The window for the Titans of Mavericks event in California opens this week, with six female surfers set to compete

Swells at the Mavericks surf break near San Francisco often rise as high as 60 feet
Swells at the Mavericks surf break near San Francisco often rise as high as 60 feet

Women are set to compete in America’s most prestigious – and dangerous – “big-wave” surfing competition for the very first time, after organisers of the Titans of Mavericks agreed to introduce a heat for six female surfers at the event in California.

Titans takes place at the Mavericks surf break, half a mile offshore in Half Moon Bay near San Francisco, a spot known as one of the world’s most perilous breaks, where at least two surfers have been killed in the past quarter-century amid vast swells that can rise to 60 feet.

The window for the one-day contest, which has been held nine times since 1998, runs from this Tuesday to 31 March 2017. The competitors are given 24 hours’ notice to take part as soon as the optimum surfing conditions occur.

In the past, the invitation-only event has featured 24 male surfers, but Cartel, the management company that organises Titans, announced last week that the 2016-17 competition would include a one-hour women’s heat with $30,000 in prize money up for grabs.

“This is a great step forward for our sport, women’s athletics and women,” Bianca Valenti, the co-founder of the Committee for Equity in Women’s Surfing, told the Los Angeles Times, adding: “It’s about human rights.”

The decision to include women in the contest came only after Valenti’s organization lobbied the California Coastal Commission, which provides the permits for Titans to use the Mavericks break in the first place.

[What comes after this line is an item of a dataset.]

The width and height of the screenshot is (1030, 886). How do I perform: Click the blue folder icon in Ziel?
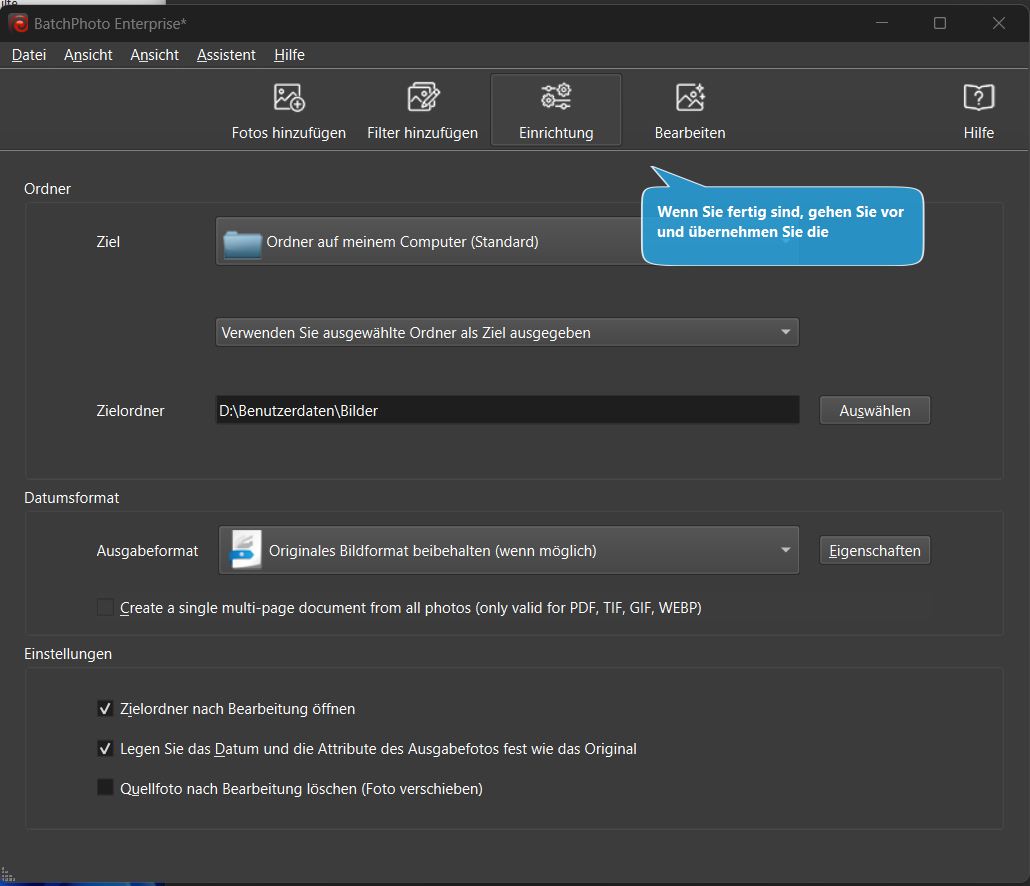[242, 243]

When the Commission granted Cartel a one-year permit in 2015, the paperwork stipulated that the organisation must “submit a plan for the inclusion of women surfers as competitors in future Mavericks surf events.”

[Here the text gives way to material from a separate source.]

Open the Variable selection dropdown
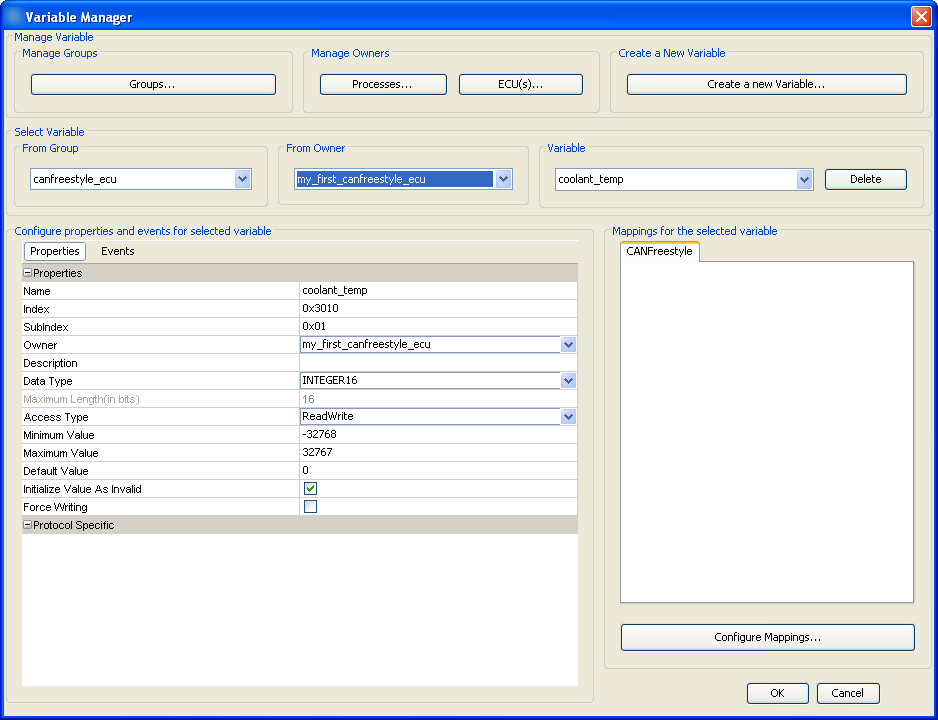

After agreeing to another one-year permit this year, Commissioner Mark Vargas called the heat “a historic milestone”, but insisted more must be done to include female athletes. “While it’s great that we have a heat, that’s not a plan,” he said.

Among the six surfers selected to take part in the heat are Sarah Gerhardht, who was the first woman to ride Mavericks on a surfboard in 1999. Ms Valenti, also an experienced big-wave surfer, has been picked as an alternate, should one of the six drop out.